Designated for publication
- Cardenas v. Garland, 20-60778, petition for review of BIA order
- Southwick, J. (Stewart, Dennis, Southwick), immigration
- Denying Ecuadoran citizen’s petition for review of BIA order denying motion to reopen removal proceedings and rescind in absentia order of removal; holding that it was the petitioner’s duty to correct the address he had provided to immigration officials that misspelled (by one letter) the city where he could receive notice or to provide changed address information.
- Raskin v.

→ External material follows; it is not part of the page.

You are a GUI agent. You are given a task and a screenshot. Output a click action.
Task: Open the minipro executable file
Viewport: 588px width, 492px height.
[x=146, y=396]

Dallas Independent School District, 21-11180, appeal from N.D. Tex.
- Higginson, J. (Higginbotham, Higginson, Oldham), Oldham, J., dissenting in part; standing, pro se
- Vacating district court’s dismissal of parent’s pro se suit that school district violated her child’s rights under the Genetic Information Nodiscrimination Act, and remanding for the district court to determine under 28 U.S.C. § 1654 whether the parent’s GINA claims belong to her or exclusively to her child.
- Sec. 1654 allows for pro se representation in federal courts when the case is the party’s “own.” While non-attorneys cannot litigate the cases of another person, the operative question for a parent’s pro se case is whether the child’s claim that is being vindicated is the parent’s “own.” The Court held, “[A] child’s case only belongs to the parent under § 1654 if some other source of law alters the common-law backdrop.”

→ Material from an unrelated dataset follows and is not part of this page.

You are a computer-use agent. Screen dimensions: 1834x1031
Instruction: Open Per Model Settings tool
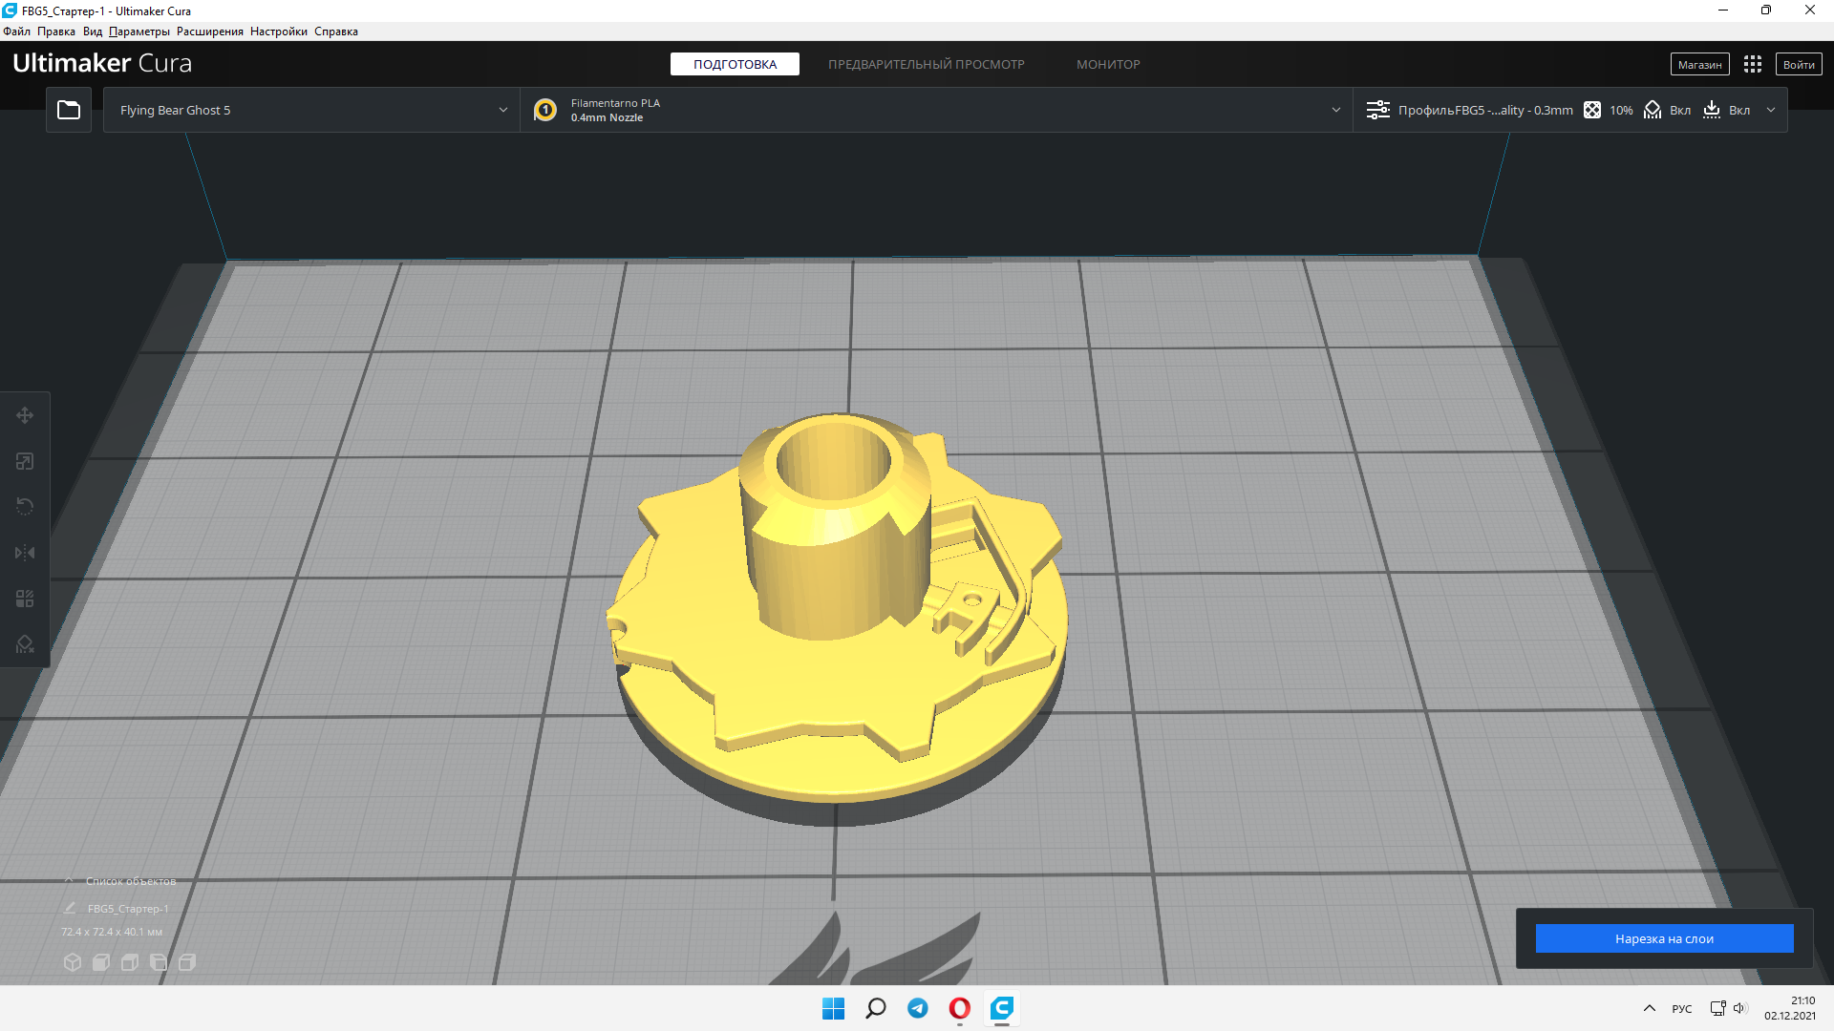coord(25,599)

- The Court noted that “[t]he absolute bar in our fellow circuits [against parental pro se representation of children] is designed to ensure that when children have claims that require adjudication, they receive trained legal assistance so their rights may be fully protected. This policy concern is reflected in the common law and prevails absent federal or state law to the contrary. But where a state has decided that pro se parental representation does adequately protect children’s rights, the text of § 1654 does not allow us to interfere absent extenuating circumstances.” (Internal quotation marks and citation omitted).
- Judge Oldham dissented in part. Rather than remanding to the district court to determine if the GINA claim were the parent’s “own,” he would render judgment allowing the pro se representation. “Since the First Judiciary Act in 1789, every person—including a minor—has enjoyed a right to litigate pro se in federal court. The question presented is whether a parent can vindicate that right for her children, just as she can vindicate her children’s other rights. The district court said no. The majority says maybe. I would say absolutely.”
Unpublished
- U.S. v. Garrett, 22-10487, appeal from N.D. Tex.
- per curiam (Wiener, Southwick, Duncan), criminal, sentencing
- Affirming 180-month sentence enhanced by the ACCA after resentencing on remand, as consistent with the remand order.
- Dunsmore v. Barchak, 22-40336, appeal from S.D. Tex.
- per curiam (Elrod, Graves, Ho), prisoner suit
- Dismissing as frivolous appeal from dismissal of Texas civil detainee’s § 1983 suit.
- U.S. v. Barajas-Pulido, 22-40467, appeal from S.D. Tex.
- per curiam (Smith, Clement, Southwick), criminal
- Granting Anders motion to withdraw, and dismissing appeal.
- U.S. v. Hernandez-Mendez, 22-51076, appeal from W.D. Tex.
- per curiam (Jones, Stewart, Duncan), criminal, sentencing
- Affirming 30-month sentence on conviction of illegal reentry.